Estelle was a veteran of primarily the stage (having played Harvey Fierstein’s mother in Torch Song Trilogy on Broadway) prior to joining The Golden Girls. In addition to the four Susan Harris created series, Estelle played Sophia on one episode of Blossom in 1991. (How many people have played the same character on five series?) After Empty Nest ended, Estelle made occasional appearances in series like Mad About You, Touched by an Angel and played Grandma Little in the Stuart Little film. Her last acting appearance was in 2000 in a series called Ladies Man. (Her former co-stars Betty White, Rue McClanahan, and Park Overall also made guest appearances on the series as well.)
In 2000, Estelle retired from acting and stopped making public appearances. She was initially believed to have Parkinson’s Disease and osteoporosis, and then Alzheimer’s Disease. It is now known that she actually has Lewy Body Dementia whose symptoms are very similar to both Parkinson’s and Alzheimer’s. She was widowed in 2004 and has two grown sons. She lives comfortably at home in Los Angeles under the care of close friend Paul Chapdelaine.

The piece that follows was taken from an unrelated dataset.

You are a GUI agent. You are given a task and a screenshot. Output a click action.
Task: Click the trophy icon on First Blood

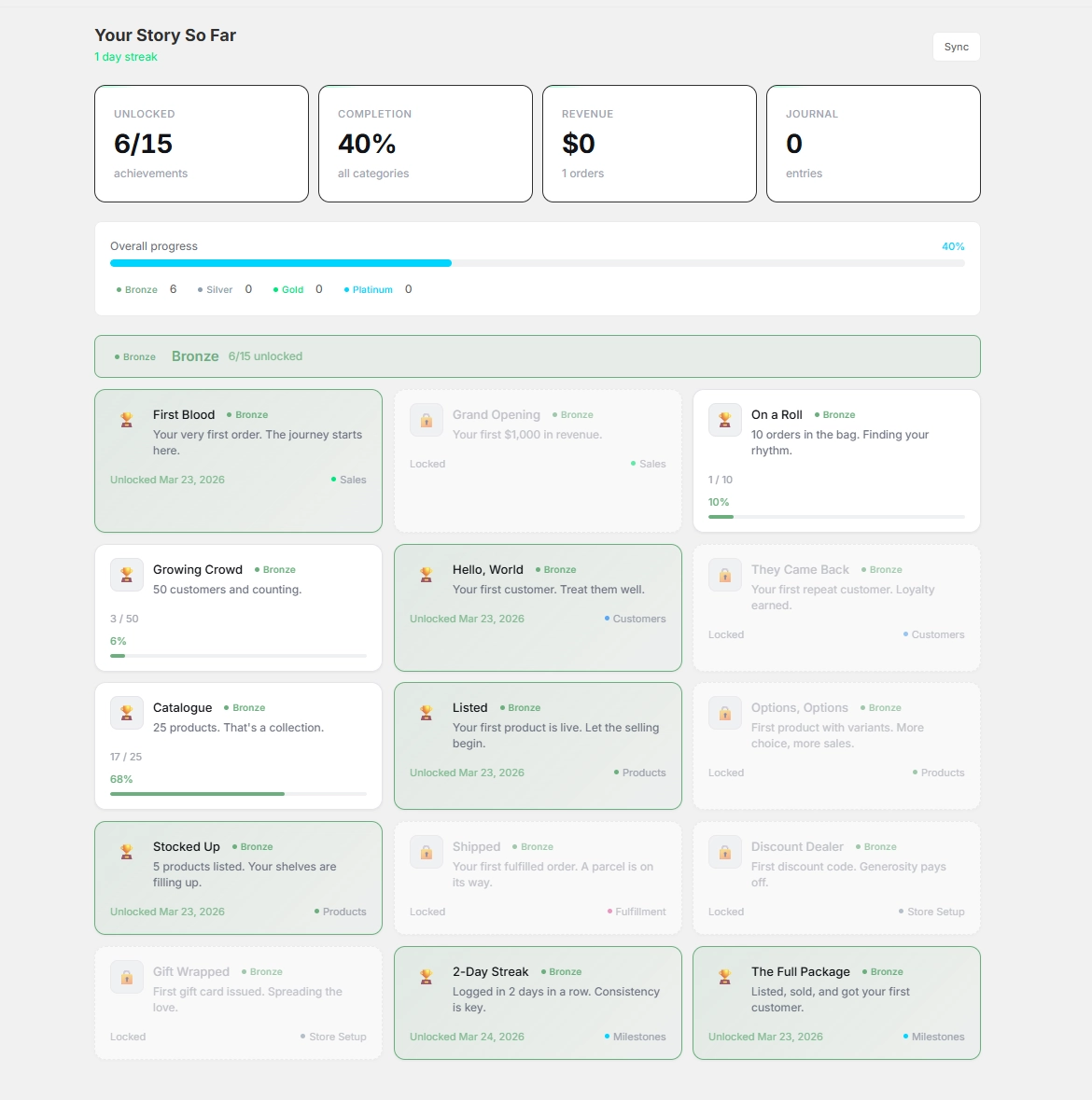pyautogui.click(x=126, y=420)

Earlier this year, Paul wrote a letter describing Estelle’s condition. He said, “There is nothing life threatening going on, she is comfortable, pain free and in good spirits most of the time. She does have good days and bad days. Because of the nature of the disease that Estelle has, there are times that we have very normal lucid conversation, and other times, she just sleeps most of the day.” Paul concluded, “To her fans, Estelle would like them all to know that if she has made you laugh, encouraged you to think, and challenged your beliefs, then she has done her job. To Estelle, it all boils down to ‘Love and Laughter.’ This is how she signed almost all of her autographs. Oh, and also to her fans: ‘Keep watching The Golden Girls, I need the residuals.'”
The Golden Girls series has endured like few other sitcoms. According to one source, The Golden Girls is the third most popular sitcom in syndication, after Seinfeld and Friends. It is certainly well-loved by many who watched the original run of the series and has become incredibly popular with college-aged viewers in reruns. It seems that most everyone can enjoy the double entendre dialogue and humor. Though many of these viewers were too young to have seen the show in its original run, it’s a pretty safe bet that the ladies from Miami will continue to be popular long after the newest fans are senior citizens themselves.